Copy nothing but the lines from the one containing "Boa Noite [menuitem] (321, 80)" through the last line of the entries below, exactly as written and without pictures.

- - - - -

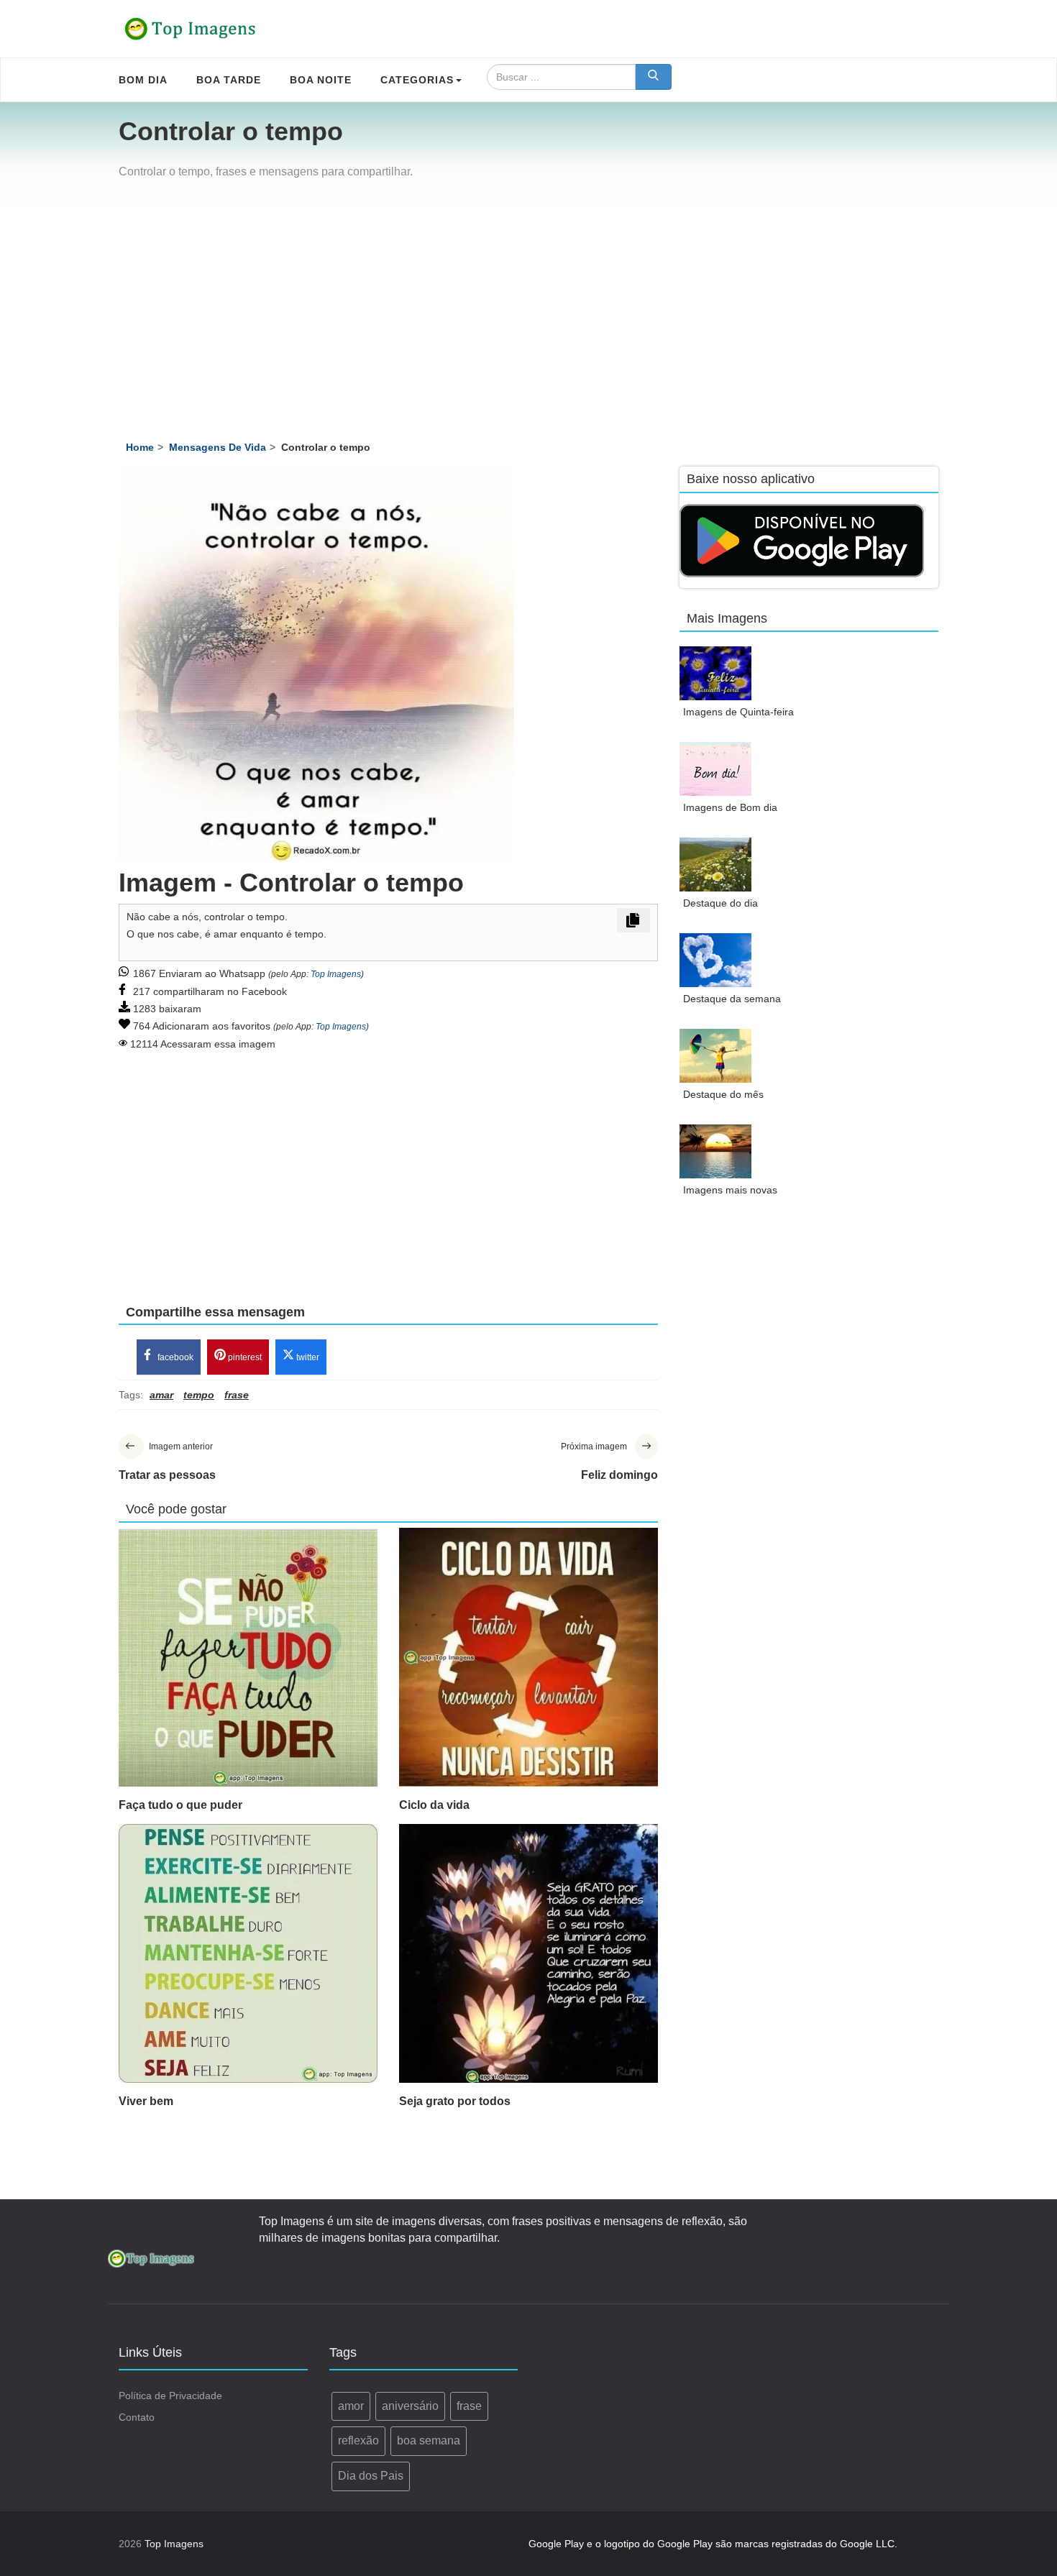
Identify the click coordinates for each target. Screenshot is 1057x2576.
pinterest (244, 1357)
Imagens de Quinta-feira (738, 712)
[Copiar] (633, 920)
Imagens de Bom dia (730, 807)
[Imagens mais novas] (715, 1151)
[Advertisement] (528, 313)
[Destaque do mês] (715, 1056)
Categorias (417, 80)
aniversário (410, 2406)
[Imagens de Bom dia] (715, 769)
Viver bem (146, 2101)
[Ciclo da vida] (528, 1657)
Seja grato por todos (455, 2101)
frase (469, 2406)
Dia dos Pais (370, 2476)
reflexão (358, 2440)
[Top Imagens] (190, 28)
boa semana (428, 2440)
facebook (174, 1357)
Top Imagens (336, 974)
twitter (306, 1357)
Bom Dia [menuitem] (143, 80)
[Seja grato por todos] (528, 1953)
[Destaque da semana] (715, 960)
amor (351, 2406)
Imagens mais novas (730, 1190)
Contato (137, 2417)
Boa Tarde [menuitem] (228, 80)
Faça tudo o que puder (180, 1805)
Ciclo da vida (434, 1805)
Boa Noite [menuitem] (321, 80)
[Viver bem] (248, 1953)
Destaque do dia (720, 903)
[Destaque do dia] (715, 864)
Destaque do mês (723, 1094)
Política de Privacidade (170, 2395)
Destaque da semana (732, 998)
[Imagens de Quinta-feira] (715, 673)
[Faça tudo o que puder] (248, 1657)
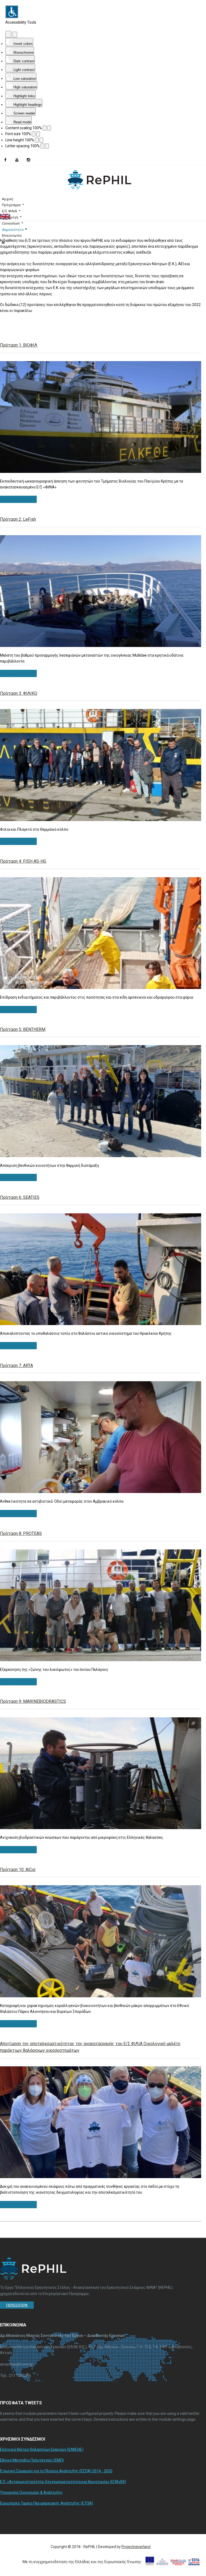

- - - - -

> **Solution for this task**
Boa Noite [menuitem] (321, 80)
[Viver bem] (248, 1953)
Destaque do dia (720, 903)
[Destaque do dia] (715, 864)
Destaque do mês (723, 1094)
Política de Privacidade (170, 2395)
Destaque da semana (732, 998)
[Imagens de Quinta-feira] (715, 673)
[Faça tudo o que puder] (248, 1657)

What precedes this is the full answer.